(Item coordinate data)
○ ○ ○

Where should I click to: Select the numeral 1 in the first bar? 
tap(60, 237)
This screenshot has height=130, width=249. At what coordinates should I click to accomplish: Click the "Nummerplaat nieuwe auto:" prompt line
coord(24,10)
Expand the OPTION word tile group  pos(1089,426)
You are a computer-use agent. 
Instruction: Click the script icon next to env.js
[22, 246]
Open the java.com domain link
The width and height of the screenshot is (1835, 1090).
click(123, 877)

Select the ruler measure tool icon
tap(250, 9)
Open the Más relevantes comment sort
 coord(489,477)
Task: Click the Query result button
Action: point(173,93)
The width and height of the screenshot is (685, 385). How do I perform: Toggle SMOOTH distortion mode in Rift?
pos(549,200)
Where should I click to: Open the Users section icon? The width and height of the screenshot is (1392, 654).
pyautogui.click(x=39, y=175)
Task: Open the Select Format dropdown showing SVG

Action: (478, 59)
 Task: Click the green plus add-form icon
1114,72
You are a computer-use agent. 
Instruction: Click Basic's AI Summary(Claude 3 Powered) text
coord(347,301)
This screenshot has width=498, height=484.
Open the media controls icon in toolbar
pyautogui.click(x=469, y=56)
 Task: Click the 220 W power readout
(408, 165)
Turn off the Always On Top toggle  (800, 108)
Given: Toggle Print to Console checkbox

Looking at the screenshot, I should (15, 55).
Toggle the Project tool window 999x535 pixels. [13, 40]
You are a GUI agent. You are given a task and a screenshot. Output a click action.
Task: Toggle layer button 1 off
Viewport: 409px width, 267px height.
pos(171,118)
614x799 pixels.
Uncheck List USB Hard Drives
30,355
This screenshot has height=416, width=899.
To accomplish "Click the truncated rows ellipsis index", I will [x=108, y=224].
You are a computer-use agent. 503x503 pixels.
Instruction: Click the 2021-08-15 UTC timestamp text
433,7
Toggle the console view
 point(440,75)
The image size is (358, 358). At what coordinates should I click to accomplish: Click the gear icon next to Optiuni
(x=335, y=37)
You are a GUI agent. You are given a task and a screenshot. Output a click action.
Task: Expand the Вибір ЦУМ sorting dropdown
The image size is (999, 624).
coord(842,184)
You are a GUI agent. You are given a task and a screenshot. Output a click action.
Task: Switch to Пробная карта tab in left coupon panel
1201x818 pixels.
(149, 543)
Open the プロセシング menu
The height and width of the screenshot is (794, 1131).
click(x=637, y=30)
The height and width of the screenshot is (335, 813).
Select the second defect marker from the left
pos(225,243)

○ ○ ○

Requirement
Copy out the entries above again with every line unchanged, from the first to the last.

Complete response
Where should I click to: Select the numeral 1 in the first bar? 
tap(60, 237)
This screenshot has height=130, width=249. At what coordinates should I click to accomplish: Click the "Nummerplaat nieuwe auto:" prompt line
coord(24,10)
Expand the OPTION word tile group  pos(1089,426)
You are a computer-use agent. 
Instruction: Click the script icon next to env.js
[22, 246]
Open the java.com domain link
The width and height of the screenshot is (1835, 1090).
click(123, 877)

Select the ruler measure tool icon
tap(250, 9)
Open the Más relevantes comment sort
 coord(489,477)
Task: Click the Query result button
Action: point(173,93)
The width and height of the screenshot is (685, 385). How do I perform: Toggle SMOOTH distortion mode in Rift?
pos(549,200)
Where should I click to: Open the Users section icon? The width and height of the screenshot is (1392, 654).
pyautogui.click(x=39, y=175)
Task: Open the Select Format dropdown showing SVG

Action: (478, 59)
 Task: Click the green plus add-form icon
1114,72
You are a computer-use agent. 
Instruction: Click Basic's AI Summary(Claude 3 Powered) text
coord(347,301)
This screenshot has width=498, height=484.
Open the media controls icon in toolbar
pyautogui.click(x=469, y=56)
 Task: Click the 220 W power readout
(408, 165)
Turn off the Always On Top toggle  (800, 108)
Given: Toggle Print to Console checkbox

Looking at the screenshot, I should (15, 55).
Toggle the Project tool window 999x535 pixels. [13, 40]
You are a GUI agent. You are given a task and a screenshot. Output a click action.
Task: Toggle layer button 1 off
Viewport: 409px width, 267px height.
pos(171,118)
614x799 pixels.
Uncheck List USB Hard Drives
30,355
This screenshot has height=416, width=899.
To accomplish "Click the truncated rows ellipsis index", I will [x=108, y=224].
You are a computer-use agent. 503x503 pixels.
Instruction: Click the 2021-08-15 UTC timestamp text
433,7
Toggle the console view
 point(440,75)
The image size is (358, 358). At what coordinates should I click to accomplish: Click the gear icon next to Optiuni
(x=335, y=37)
You are a GUI agent. You are given a task and a screenshot. Output a click action.
Task: Expand the Вибір ЦУМ sorting dropdown
The image size is (999, 624).
coord(842,184)
You are a GUI agent. You are given a task and a screenshot. Output a click action.
Task: Switch to Пробная карта tab in left coupon panel
1201x818 pixels.
(149, 543)
Open the プロセシング menu
The height and width of the screenshot is (794, 1131).
click(x=637, y=30)
The height and width of the screenshot is (335, 813).
Select the second defect marker from the left
pos(225,243)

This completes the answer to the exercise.